What to do:
Transcribe exactly, and without pictures, only the lines from the one bearing "Given: Choose the" through the final line of the data below.

[Entries taken from a collection]
== == ==

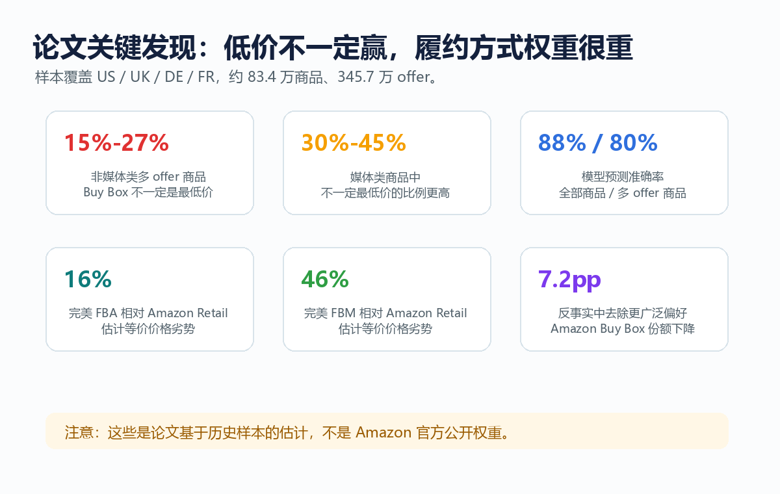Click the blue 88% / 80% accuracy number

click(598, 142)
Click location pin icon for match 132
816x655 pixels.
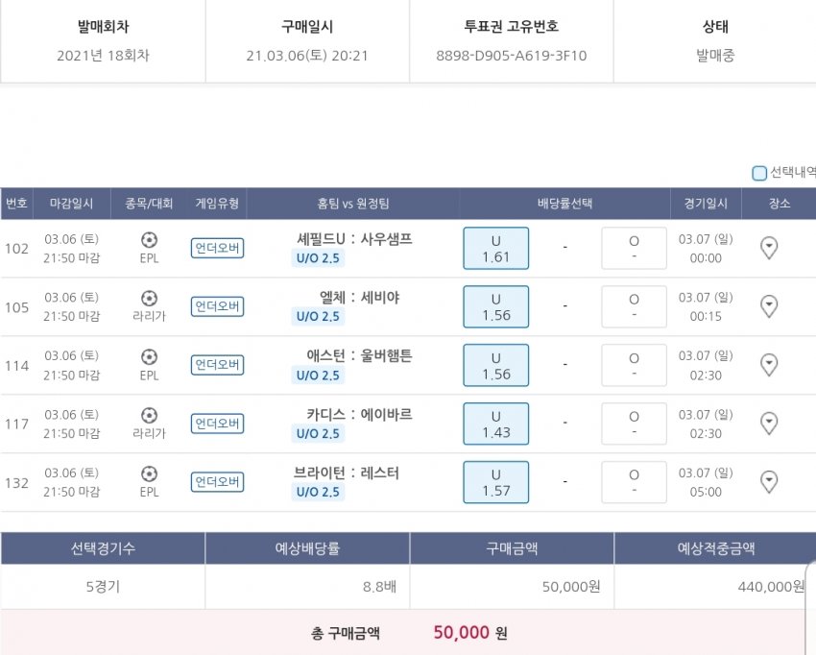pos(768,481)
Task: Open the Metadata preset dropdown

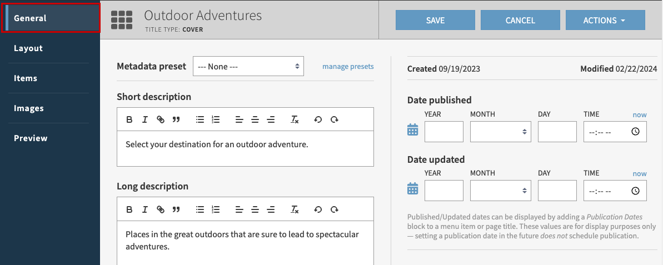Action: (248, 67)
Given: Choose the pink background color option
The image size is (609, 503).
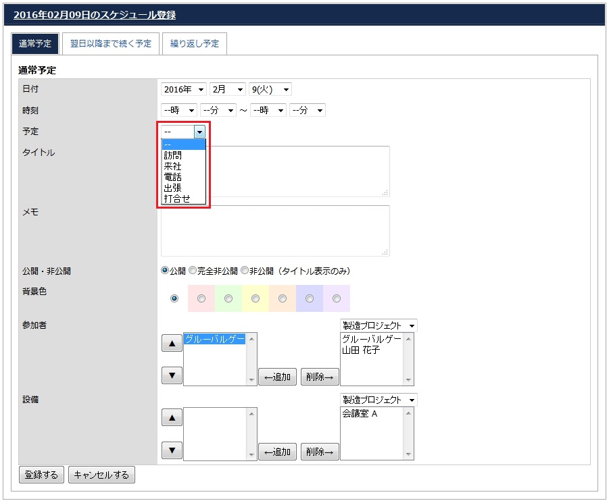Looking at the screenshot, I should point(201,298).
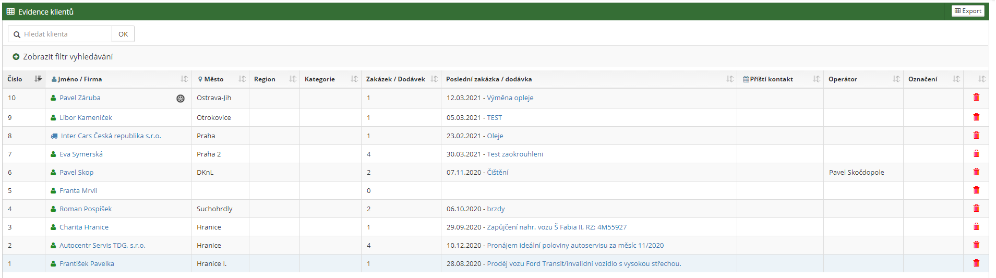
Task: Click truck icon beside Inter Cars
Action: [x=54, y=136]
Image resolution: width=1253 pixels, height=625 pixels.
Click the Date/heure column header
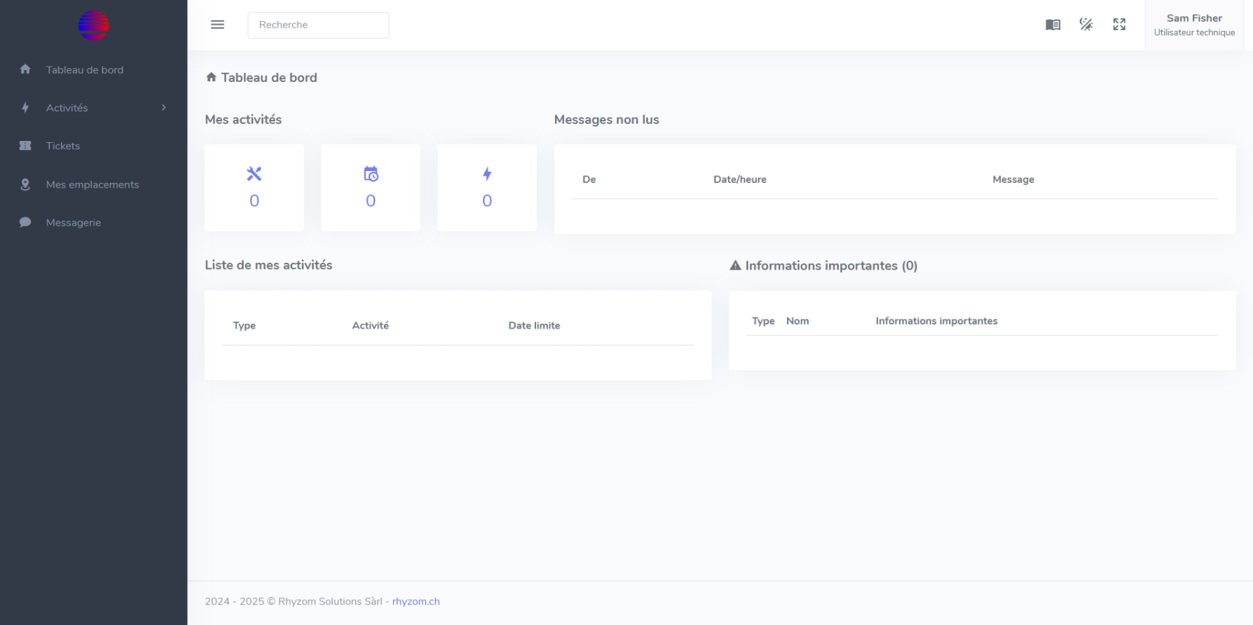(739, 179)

== == ==

Solution for this exercise:
Given: Choose the pink background color option
The image size is (609, 503).
Looking at the screenshot, I should point(201,298).
Task: Click truck icon beside Inter Cars
Action: [x=54, y=136]
Image resolution: width=1253 pixels, height=625 pixels.
Click the Date/heure column header
(739, 179)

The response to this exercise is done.